(Task description) Reproduce each of the items below verbatim, line by line.

(Records)
·····

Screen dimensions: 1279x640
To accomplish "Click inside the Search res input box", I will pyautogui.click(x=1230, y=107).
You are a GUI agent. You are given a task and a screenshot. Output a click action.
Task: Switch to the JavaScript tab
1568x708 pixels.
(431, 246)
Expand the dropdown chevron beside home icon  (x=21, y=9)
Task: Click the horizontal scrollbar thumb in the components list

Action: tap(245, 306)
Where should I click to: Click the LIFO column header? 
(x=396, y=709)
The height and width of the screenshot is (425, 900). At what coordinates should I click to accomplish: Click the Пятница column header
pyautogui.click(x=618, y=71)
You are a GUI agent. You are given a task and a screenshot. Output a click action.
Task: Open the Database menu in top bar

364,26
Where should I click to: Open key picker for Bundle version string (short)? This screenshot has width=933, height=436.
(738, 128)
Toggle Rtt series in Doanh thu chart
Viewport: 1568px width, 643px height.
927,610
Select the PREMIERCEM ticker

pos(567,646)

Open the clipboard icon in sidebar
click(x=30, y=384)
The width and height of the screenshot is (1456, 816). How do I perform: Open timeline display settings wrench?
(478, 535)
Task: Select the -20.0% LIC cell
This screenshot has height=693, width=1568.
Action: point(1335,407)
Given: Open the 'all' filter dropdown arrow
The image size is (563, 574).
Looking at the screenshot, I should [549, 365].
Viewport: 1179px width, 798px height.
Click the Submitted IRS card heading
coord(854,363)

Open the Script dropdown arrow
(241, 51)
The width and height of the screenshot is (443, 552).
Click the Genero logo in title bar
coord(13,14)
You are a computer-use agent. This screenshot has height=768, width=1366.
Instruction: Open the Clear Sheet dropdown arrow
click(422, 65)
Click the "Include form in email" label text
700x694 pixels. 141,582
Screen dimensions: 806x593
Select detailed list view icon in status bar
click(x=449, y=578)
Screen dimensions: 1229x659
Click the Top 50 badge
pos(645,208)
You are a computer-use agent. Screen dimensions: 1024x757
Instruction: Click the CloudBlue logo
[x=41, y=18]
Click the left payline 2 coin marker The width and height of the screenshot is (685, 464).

·····

(Worked answer)
Screen dimensions: 1279x640
To accomplish "Click inside the Search res input box", I will pyautogui.click(x=1230, y=107).
You are a GUI agent. You are given a task and a screenshot. Output a click action.
Task: Switch to the JavaScript tab
1568x708 pixels.
(431, 246)
Expand the dropdown chevron beside home icon  (x=21, y=9)
Task: Click the horizontal scrollbar thumb in the components list

Action: tap(245, 306)
Where should I click to: Click the LIFO column header? 
(x=396, y=709)
The height and width of the screenshot is (425, 900). At what coordinates should I click to accomplish: Click the Пятница column header
pyautogui.click(x=618, y=71)
You are a GUI agent. You are given a task and a screenshot. Output a click action.
Task: Open the Database menu in top bar

364,26
Where should I click to: Open key picker for Bundle version string (short)? This screenshot has width=933, height=436.
(738, 128)
Toggle Rtt series in Doanh thu chart
Viewport: 1568px width, 643px height.
927,610
Select the PREMIERCEM ticker

pos(567,646)

Open the clipboard icon in sidebar
click(x=30, y=384)
The width and height of the screenshot is (1456, 816). How do I perform: Open timeline display settings wrench?
(478, 535)
Task: Select the -20.0% LIC cell
This screenshot has height=693, width=1568.
Action: point(1335,407)
Given: Open the 'all' filter dropdown arrow
The image size is (563, 574).
Looking at the screenshot, I should [549, 365].
Viewport: 1179px width, 798px height.
Click the Submitted IRS card heading
coord(854,363)

Open the Script dropdown arrow
(241, 51)
The width and height of the screenshot is (443, 552).
Click the Genero logo in title bar
coord(13,14)
You are a computer-use agent. This screenshot has height=768, width=1366.
Instruction: Open the Clear Sheet dropdown arrow
click(422, 65)
Click the "Include form in email" label text
700x694 pixels. 141,582
Screen dimensions: 806x593
Select detailed list view icon in status bar
click(x=449, y=578)
Screen dimensions: 1229x659
Click the Top 50 badge
pos(645,208)
You are a computer-use agent. Screen dimensions: 1024x757
Instruction: Click the CloudBlue logo
[x=41, y=18]
Click the left payline 2 coin marker The width and height of the screenshot is (685, 464).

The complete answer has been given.